Again and again there passes through it the haggard, shrouded
figure of the Russian Jew. The "Poems of 1917" are full of the wailings
and rockings of little old Ghetto mothers. Again and again Ornstein
speaks in accents that resemble nothing quite so much as the savage and
woeful language of the Old Testament.
But the music of Ornstein is much besides. It is a thing germane to all
beings born into the age of steel. It is the expression of all the men
who have tried to embrace and love the towering piles, the strange,
black, desolate pathways that are the world to-day. The figure that one
discerns in the compositions beginning with the "Dwarf Suite," Opus 16,
is one that we all have known intimately a space. These pieces are not
youth seen through the golden haze of retrospection. They are the
expression of groping, fumbling youth as it feels and as it feels,
itself to be. They are music young in all its excess, its violence, its
sharp griefs and sharper joys, its unreflecting, trembling strength. The
spring comes up hot and cruel in them.

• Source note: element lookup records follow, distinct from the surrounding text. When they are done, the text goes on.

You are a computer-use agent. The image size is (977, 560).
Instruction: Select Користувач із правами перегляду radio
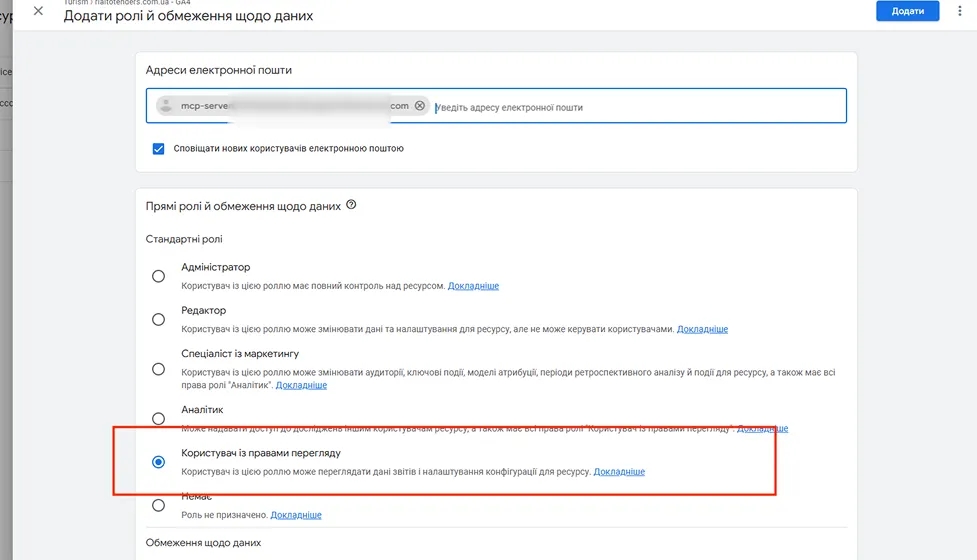click(x=158, y=462)
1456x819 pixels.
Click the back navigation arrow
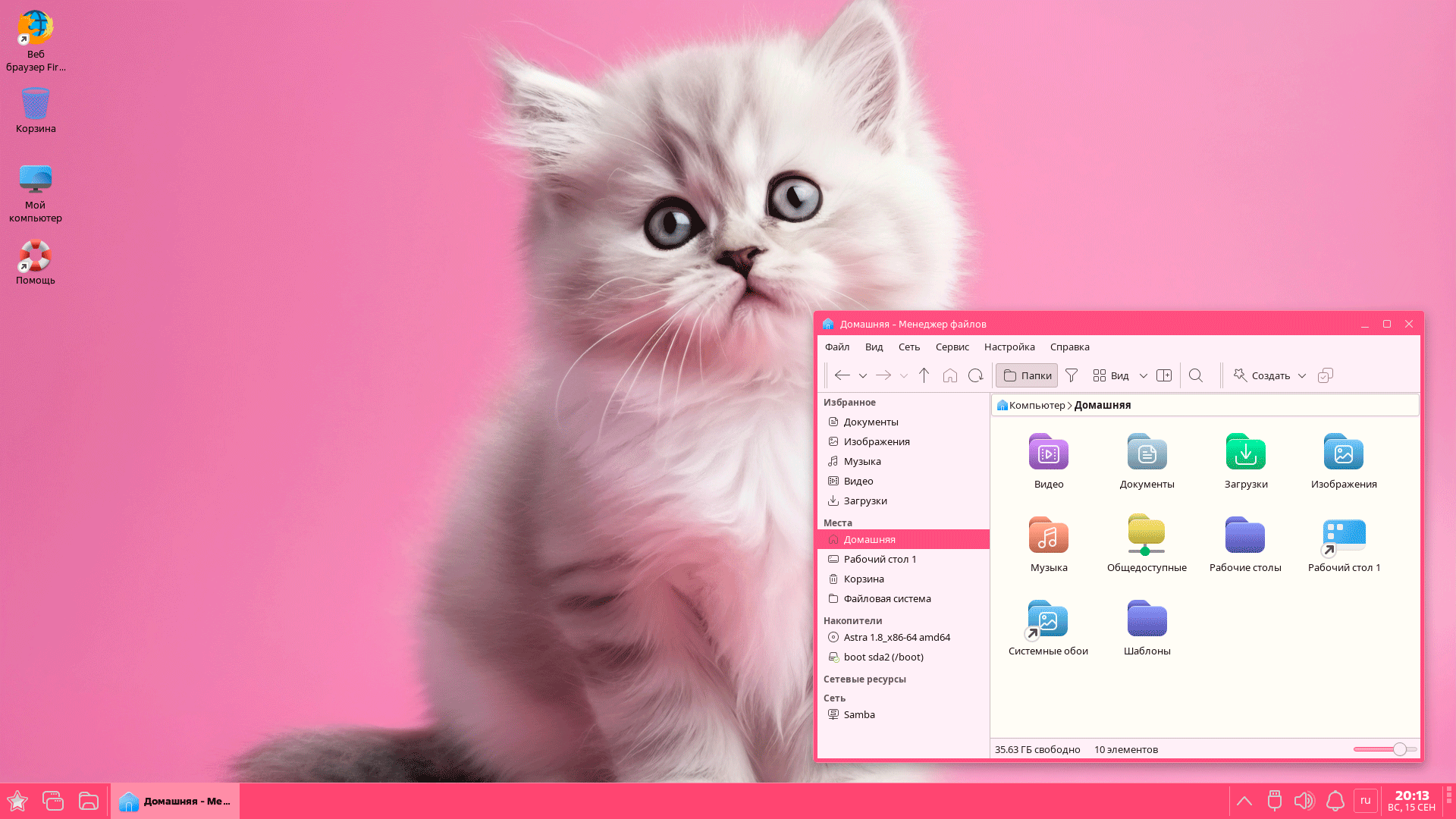[x=842, y=375]
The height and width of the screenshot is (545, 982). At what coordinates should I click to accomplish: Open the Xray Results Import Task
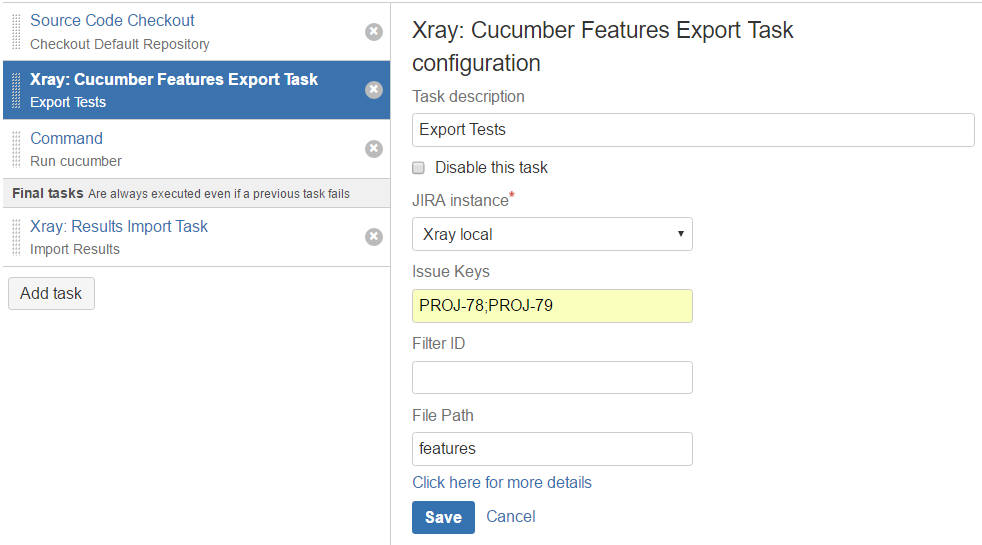[x=119, y=226]
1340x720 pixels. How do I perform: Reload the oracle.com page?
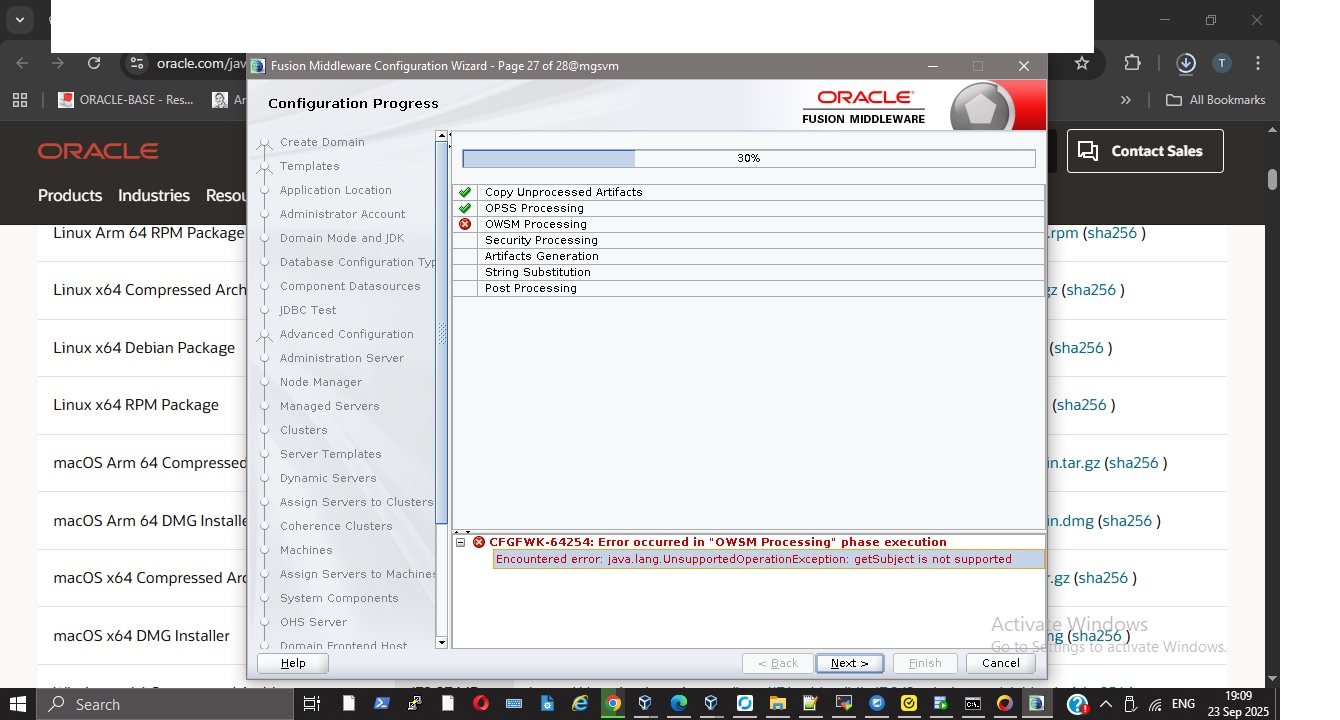pos(94,63)
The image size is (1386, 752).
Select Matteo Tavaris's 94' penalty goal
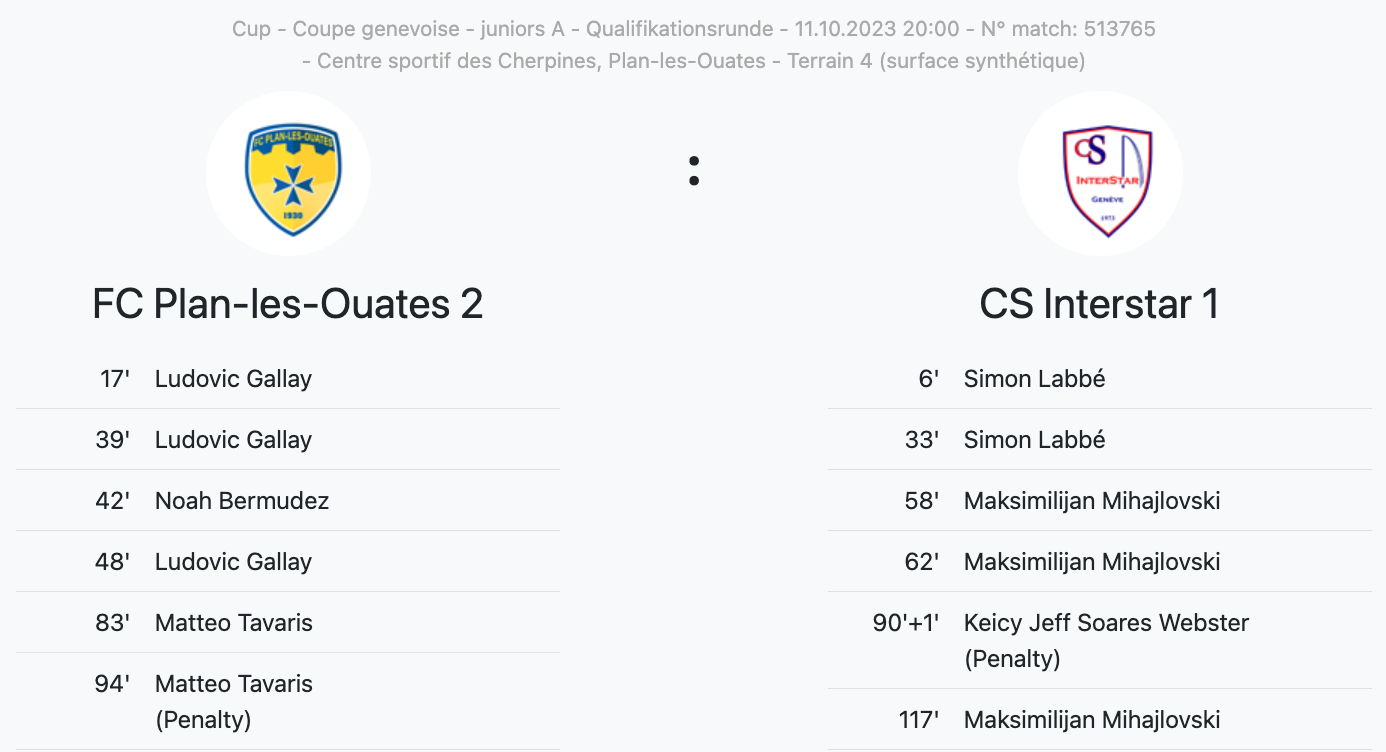point(234,685)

There is all the loneliness of
youth in this music, all the mysterious dreams of a world scarce
understood, all the hesitancies and blind gropings of powers untried.
Always, one senses the pavements stretching between steel buildings, the
black, hurrying tides of human beings; and through them all, the
oppressed figure of one searching out the meaning of all this convulsive
activity into which he has been born.